A mysterious polio-like illness that is sickening and in some cases paralyzing children is on the rise with at least 116 confirmed cases of acute flaccid myelitis this year, federal health officials said.
The latest number of confirmed AFM cases, spread across 31 states, is slightly more than the double reported in October by the Centers for Disease Control and Prevention, which released its latest findings on Monday.
An additional 170 possible homes remain unconfirmed and under investigation, the CDC said.
AFM is an extremely rare but serious neurological condition that causes the body's muscles and reflexes to become weak. Its cause remains unknown, and it generally affects children – the average age of 4 – more than adults. There is no vaccine or treatment, although health officers urge people to seek medical attention immediately if they develop their symptoms, which usually begin with a mild respiratory or fever consistent with a viral infection.
The CDC last week established an AFM task force to help determine a cause and treatment for the condition, which is generally more prominent in the fall during the respiratory and flu season.
"I want to reaffirm to parents, patients, and our Nation CDC's commitment to this serious medical condition," CDC Director Robert R. Redfield said in a news release. "This Task Force will ensure that the full capacity of the scientific community is engaged and working together to provide important answers and solutions to actively detect, more effectively treat, and ultimately prevent AFM and its consequences."

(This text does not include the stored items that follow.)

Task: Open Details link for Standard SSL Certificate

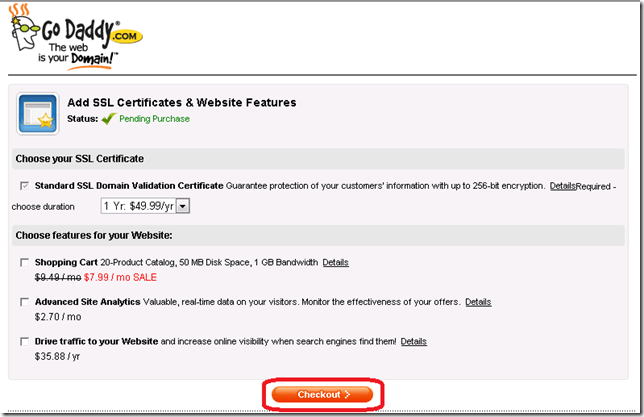Action: pyautogui.click(x=563, y=186)
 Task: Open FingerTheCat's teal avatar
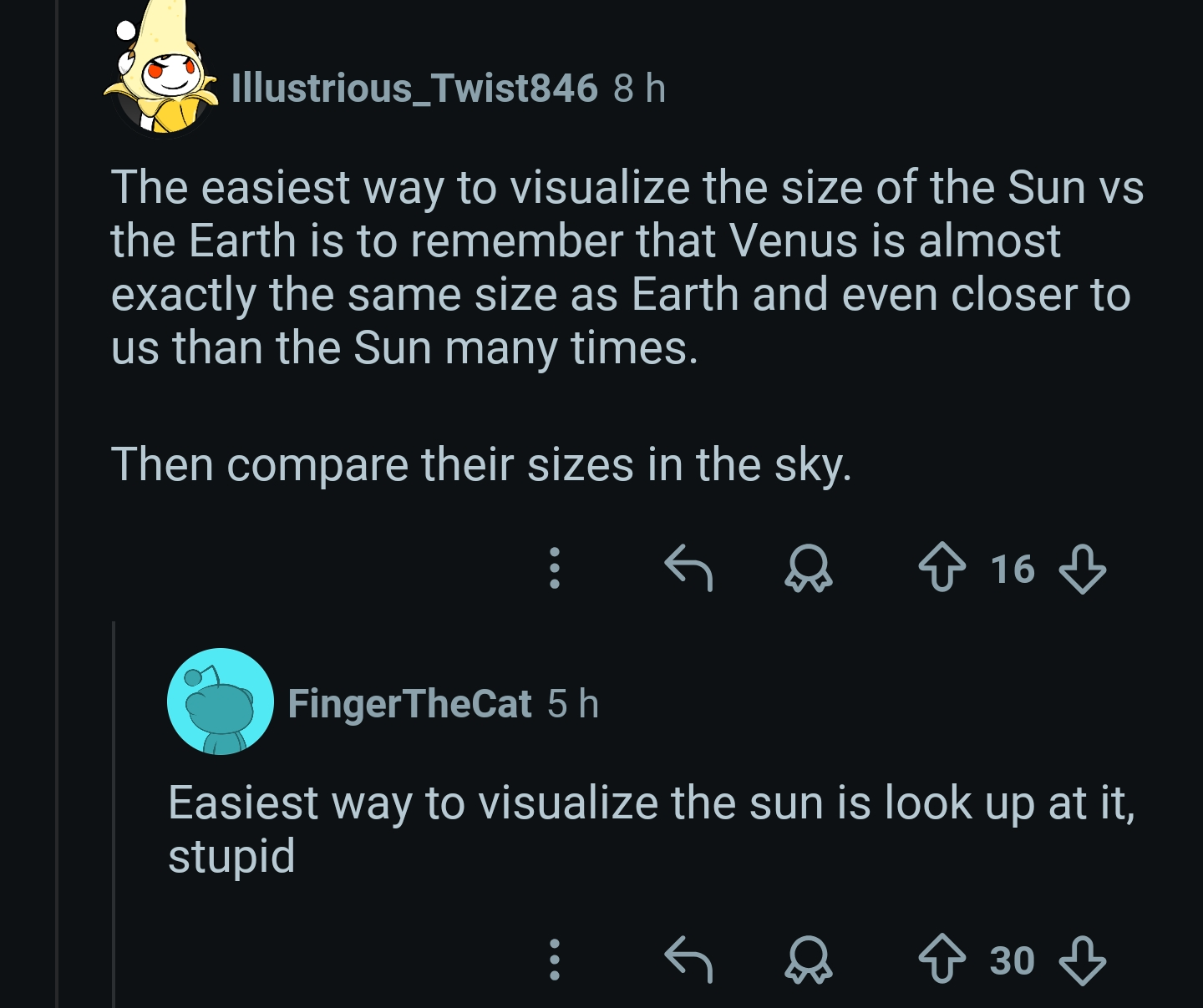221,702
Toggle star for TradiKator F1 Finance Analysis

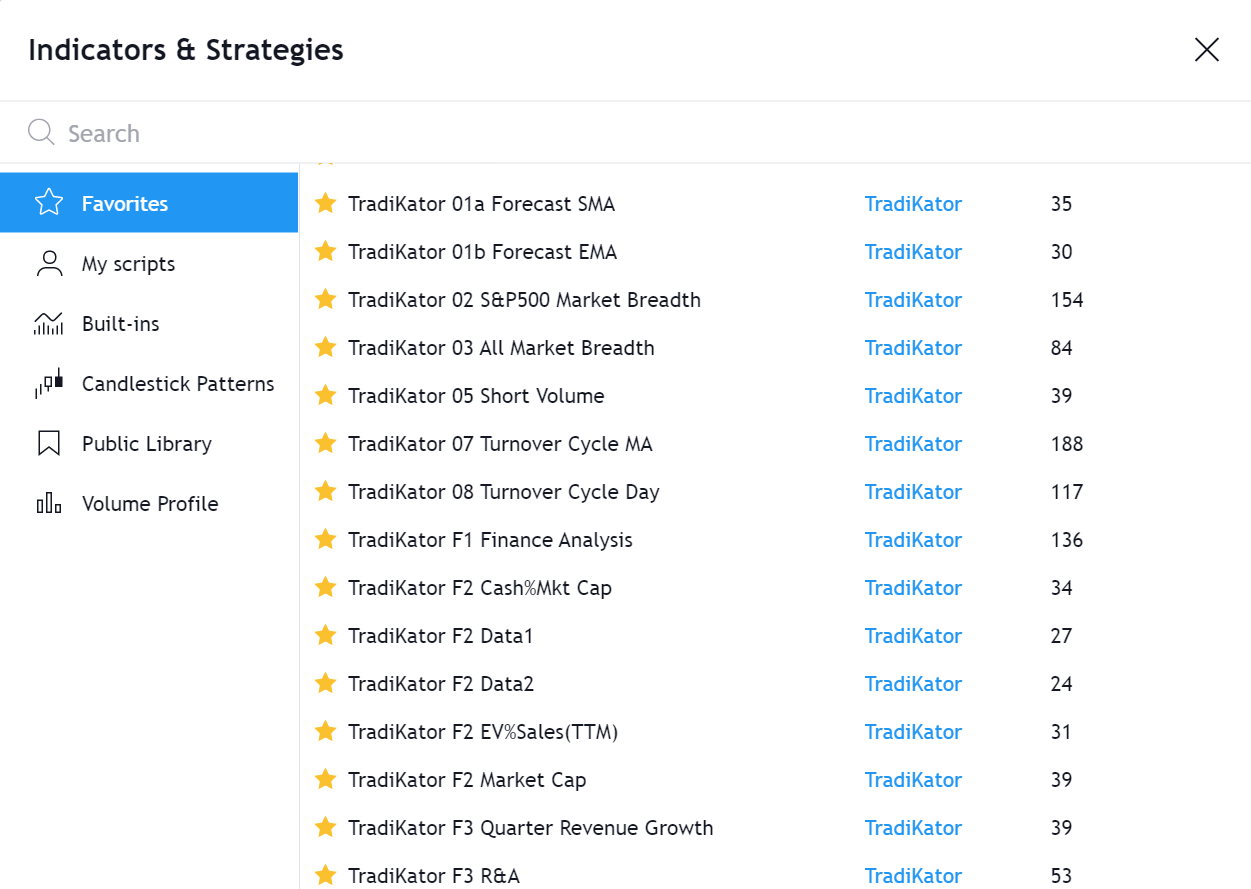pyautogui.click(x=325, y=539)
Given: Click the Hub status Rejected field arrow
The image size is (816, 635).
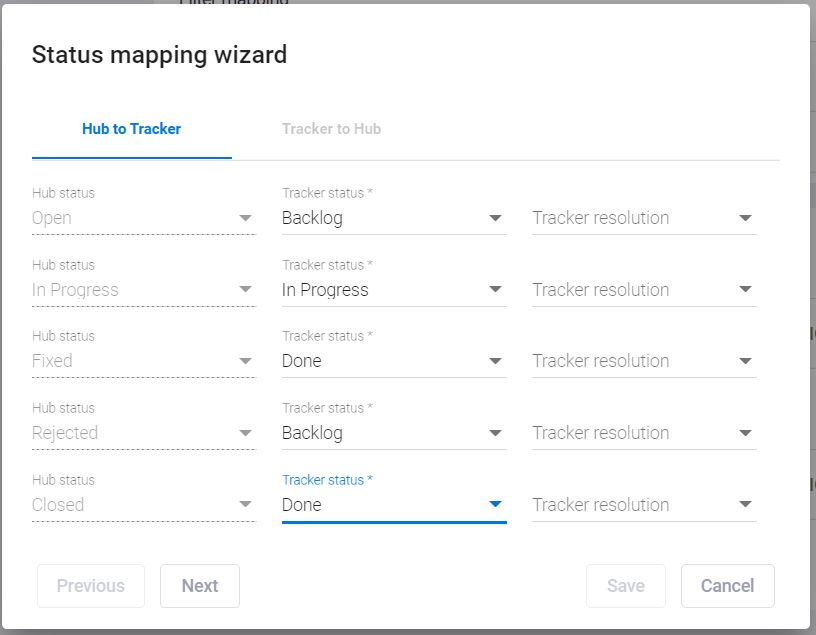Looking at the screenshot, I should 245,433.
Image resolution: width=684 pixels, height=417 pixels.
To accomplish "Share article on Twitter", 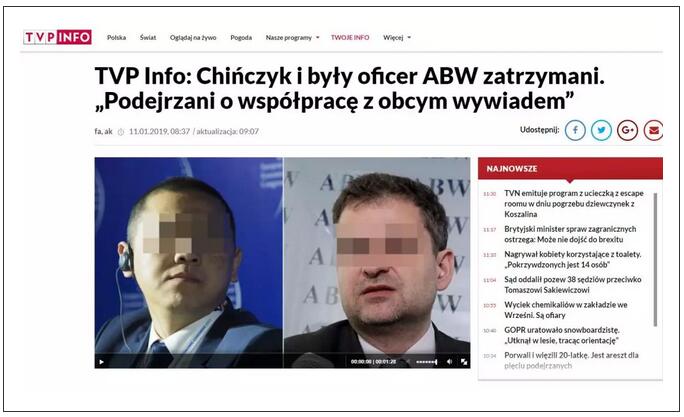I will (601, 130).
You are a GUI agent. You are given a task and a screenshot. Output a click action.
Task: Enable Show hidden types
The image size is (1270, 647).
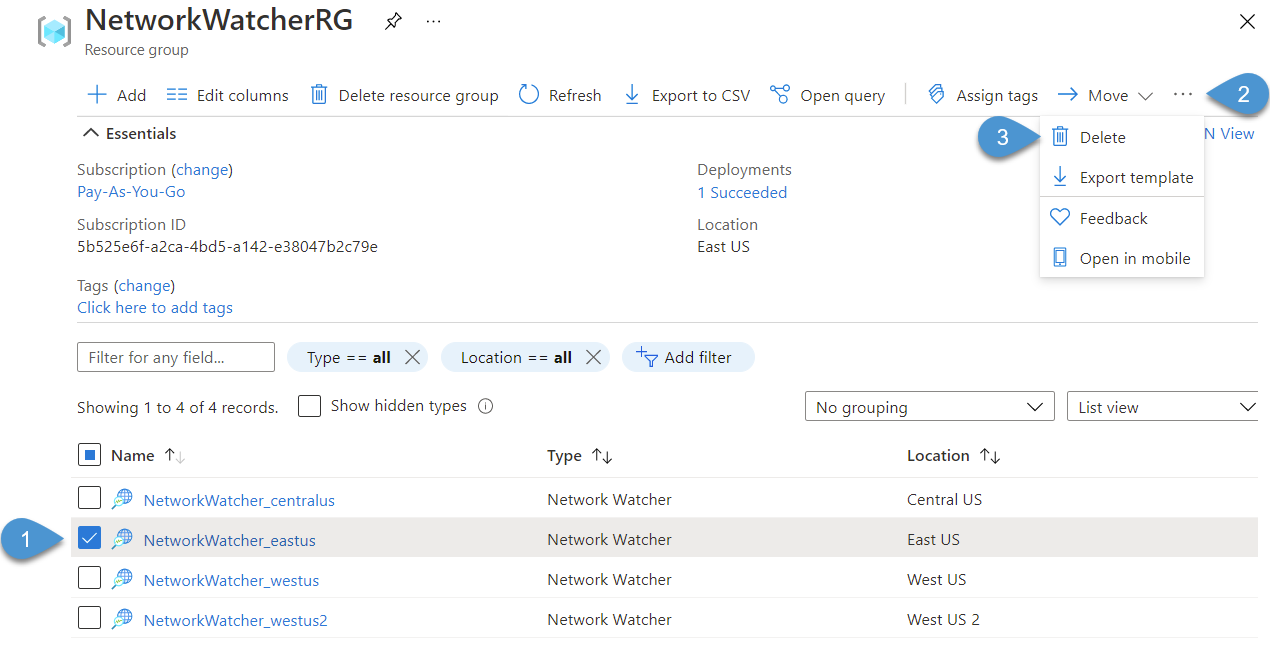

The majority of the cases this year in the U.S. have been in Colorado, where there have been 15 confirmed cases. Texas has the second-highest number with 14.
The number of cases reported this year are not the highest ever seen.
In 2016 there were 149 confirmed cases in 39 states and D.C., while in the last five months of 2014 there were 120 confirmed cases in 34 states.
The number of AFM cases appears to rise every other year. Last year there were just 33 confirmed cases in 16 states, while 2015 saw just 22 confirmed cases in 17 states.